CVE-2019-12935
Description
Shopware before 5.5.8 is vulnerable to cross-site scripting (XSS) via the query string on backend login endpoints.
AI Insight
LLM-synthesized narrative grounded in this CVE's description and references.
Shopware before 5.5.8 is vulnerable to cross-site scripting (XSS) via the query string on backend login endpoints.
Vulnerability
Description Shopware versions prior to 5.5.8 contain a reflected cross-site scripting (XSS) vulnerability in the backend login functionality. The issue occurs because user-supplied input in the query string is not properly sanitized before being reflected in the response on the /backend/Login and /backend/Login/load/ URIs. This allows an attacker to inject arbitrary HTML and JavaScript code. [1][2]
Exploitation
An attacker can exploit this vulnerability by crafting a malicious URL containing a query string with XSS payloads, such as ?"-->. The victim must be tricked into clicking the crafted link; no authentication is required to access the login page. The attack is non-persistent (reflected) and requires user interaction. [3][4]
Impact
Successful exploitation allows an attacker to execute arbitrary JavaScript in the context of the victim's browser if the victim is authenticated to the Shopware backend. This can lead to session hijacking, credential theft, or other actions performed on behalf of the victim. The CVSS score is 6.1 (medium), with a network attack vector and low complexity. [2]
Mitigation
The vulnerability is fixed in Shopware version 5.5.8, which was released on April 8, 2019. Users are advised to upgrade to this or a later version. The vendor acknowledged the issue and released a fix promptly after disclosure. [1][4]
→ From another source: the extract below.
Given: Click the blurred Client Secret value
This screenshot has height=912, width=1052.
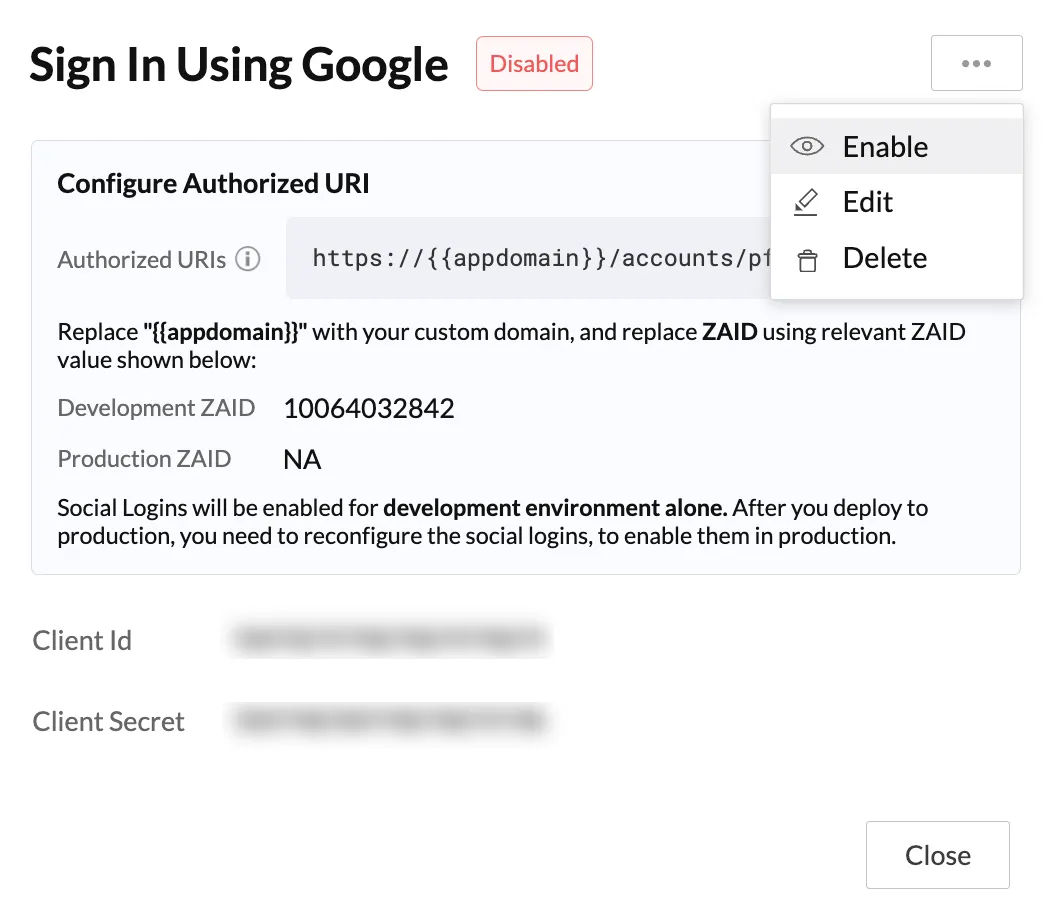Looking at the screenshot, I should (389, 721).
AI Insight generated on May 22, 2026. Synthesized from this CVE's description and the cited reference URLs; citations are validated against the source bundle.
Affected packages
Versions sourced from the GitHub Security Advisory.
| Package | Affected versions | Patched versions |
|---|---|---|
shopware/shopwarePackagist | < 5.5.8 | 5.5.8 |
Affected products
1Patches
0No patches discovered yet.
Vulnerability mechanics
No source-code context for this CVE — mechanics is only generated when we can read the actual fix diff. Without that, the four sections (root cause, attack vector, affected code, fix) would be speculation rather than analysis.
References
7- github.com/advisories/GHSA-8qxh-hcr9-2379ghsaADVISORY
- nvd.nist.gov/vuln/detail/CVE-2019-12935ghsaADVISORY
- packetstormsecurity.com/files/153145/Shopware-5.5.6-Cross-Site-Scripting.htmlmitrex_refsource_MISC
- seclists.org/fulldisclosure/2019/Jun/32ghsamailing-listx_refsource_FULLDISCWEB
- www.netsparker.com/web-applications-advisories/ns-19-004-cross-site-scripting-in-shopwareghsaWEB
- www.netsparker.com/web-applications-advisories/ns-19-004-cross-site-scripting-in-shopware/mitrex_refsource_MISC
- www.shopware.com/en/changelog/ghsax_refsource_MISCWEB
News mentions
0No linked articles in our index yet.